**Record set:**
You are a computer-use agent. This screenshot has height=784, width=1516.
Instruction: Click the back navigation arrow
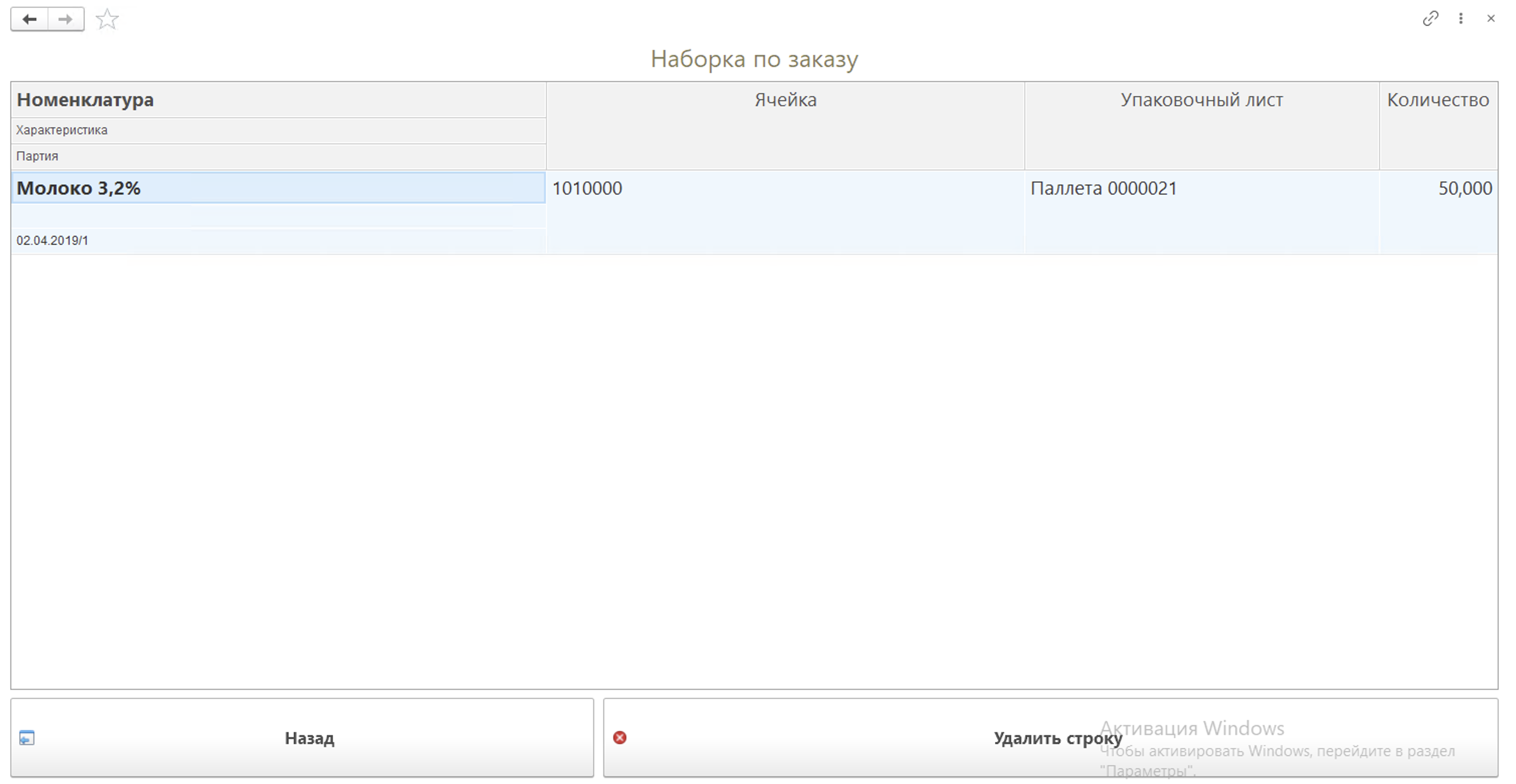click(x=30, y=20)
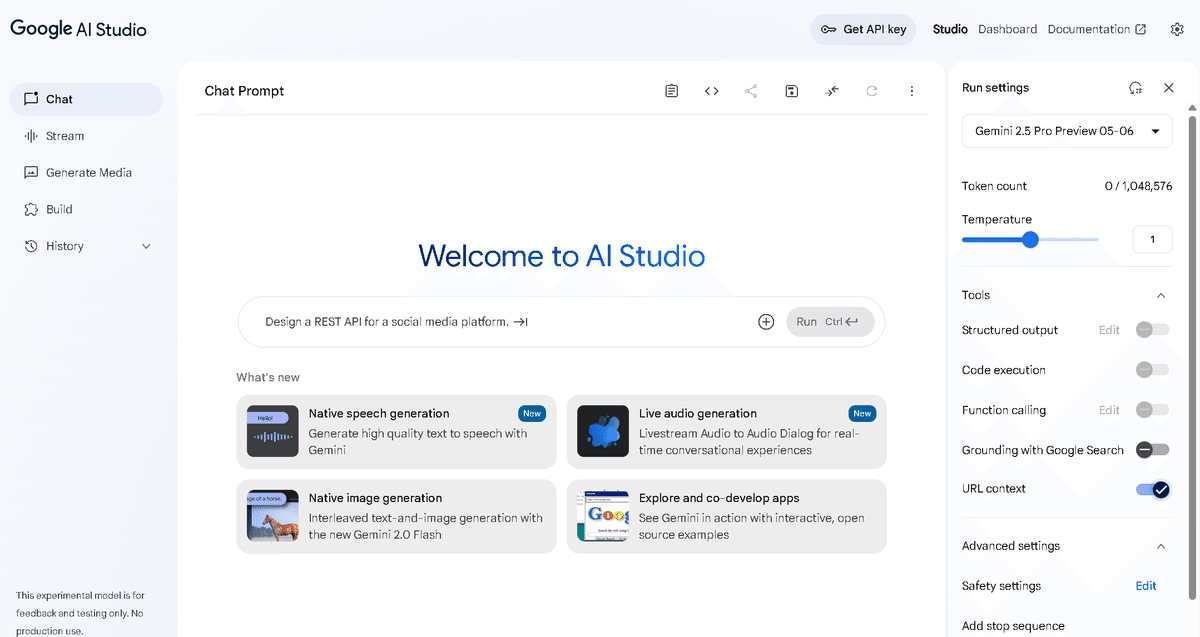Click the Get code icon
The image size is (1200, 637).
coord(711,90)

**Exercise:** Extract the text of every entry above word for word, leaving out the pictures.

**Answer:**
You are a computer-use agent. This screenshot has height=784, width=1516.
Instruction: Click the back navigation arrow
click(x=30, y=20)
Click the Get code icon
The image size is (1200, 637).
coord(711,90)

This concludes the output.